While the four individual applicants' complaints were found to be inadmissible as they did not fulfil the victim status criteria, the applicant association was found to have standing to bring its claims.
In a landmark decision, the Court ruled that Switzerland had violated Article 8 of the Convention due to critical gaps in its relevant domestic regulatory framework and its failure to meet past greenhouse gas emission targets.
The Court's ruling means that, in effect, Article 8 encompasses a right to protection by the state from the serious adverse effects of climate change on lives, health, well-being and quality of life.
The Court also determined that an association does not need to show that its members or those it is acting on behalf of would, themselves, have met the victim status criteria under Article 34, in order to have standing to bring a claim.
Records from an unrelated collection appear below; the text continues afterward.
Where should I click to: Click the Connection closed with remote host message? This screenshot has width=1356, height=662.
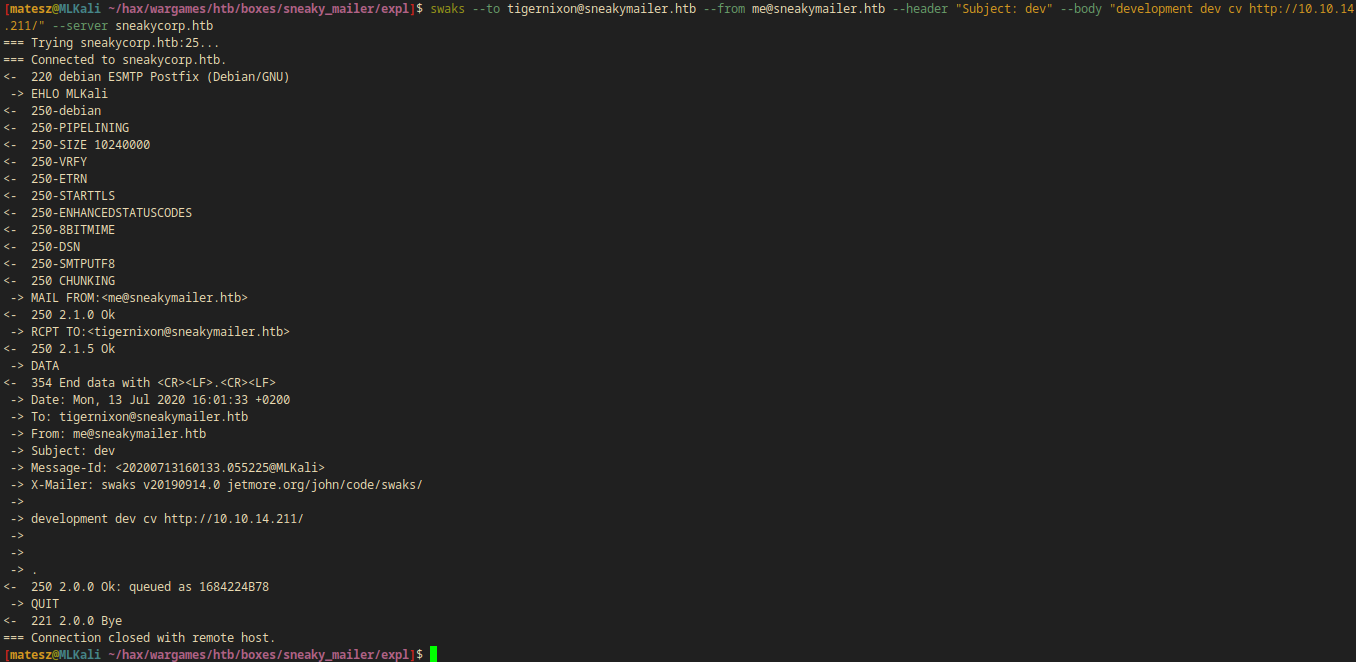153,638
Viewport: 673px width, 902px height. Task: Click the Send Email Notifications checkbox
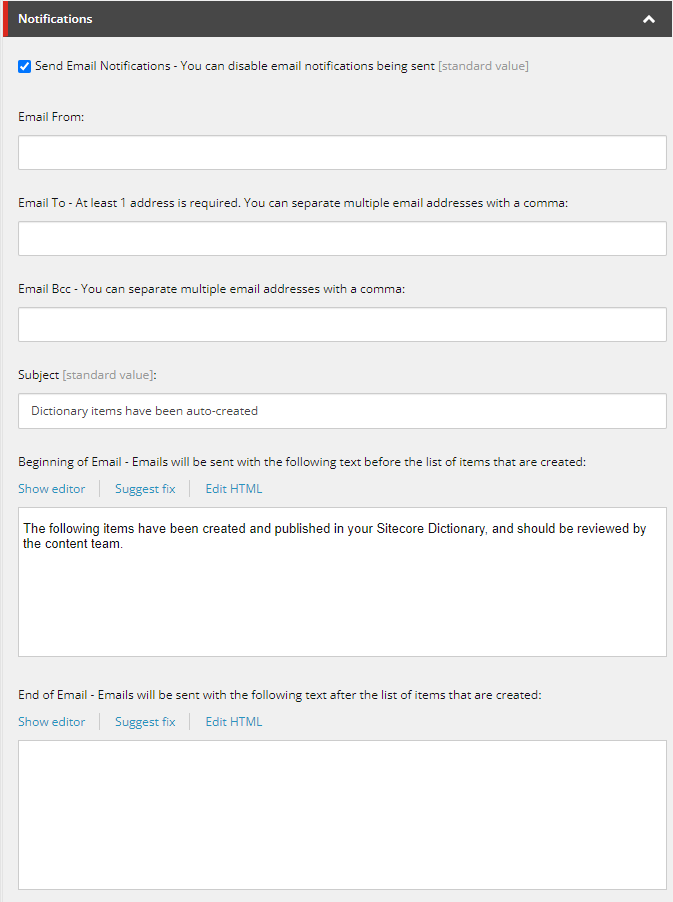point(24,66)
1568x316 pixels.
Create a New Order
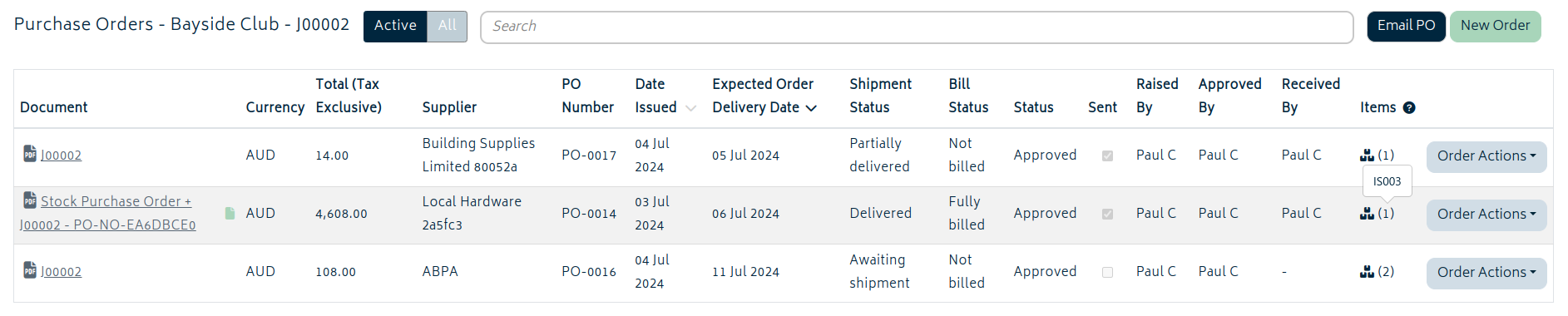1495,26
The Court emphasised that the State's primary obligation, under Article 8, in the context of protecting against the adverse effects of climate change, is to effectively apply regulations and measures capable of mitigating the existing and potentially irreversible, future effects of climate change.
The Court also found that Swiss courts' failure to hear the challenge to government's inaction further breached Article 6(1) of the Convention as the Swiss courts had not provided convincing reasons as to why they had considered it unnecessary to examine the merits of the applicant association’s complaints.
Dissenting opinion
In dissent, British Judge Eicke said that the Court's decision has gone beyond what is legitimate and permissible for a court to do, effectively creating a new right under Article 8 (and possibly Article 2) to effective protection by State authorities from the adverse effects of climate change and a new positive duty to adopt effective practices to mitigate climate change
Implications of Klimaseniorinnen
The decision in KlimaSeniorinnen arguably paves a clearer pathway for concerned parties who seek to hold states accountable for implementing climate policies and measures by allowing a claim to be made under human rights law.
The decision in KlimaSeniorinnenis part of the ongoing worldwide rise in climate change related claims. It is likely that the decision will lead to an increase in climate change litigation made under the Convention both domestically and internationally.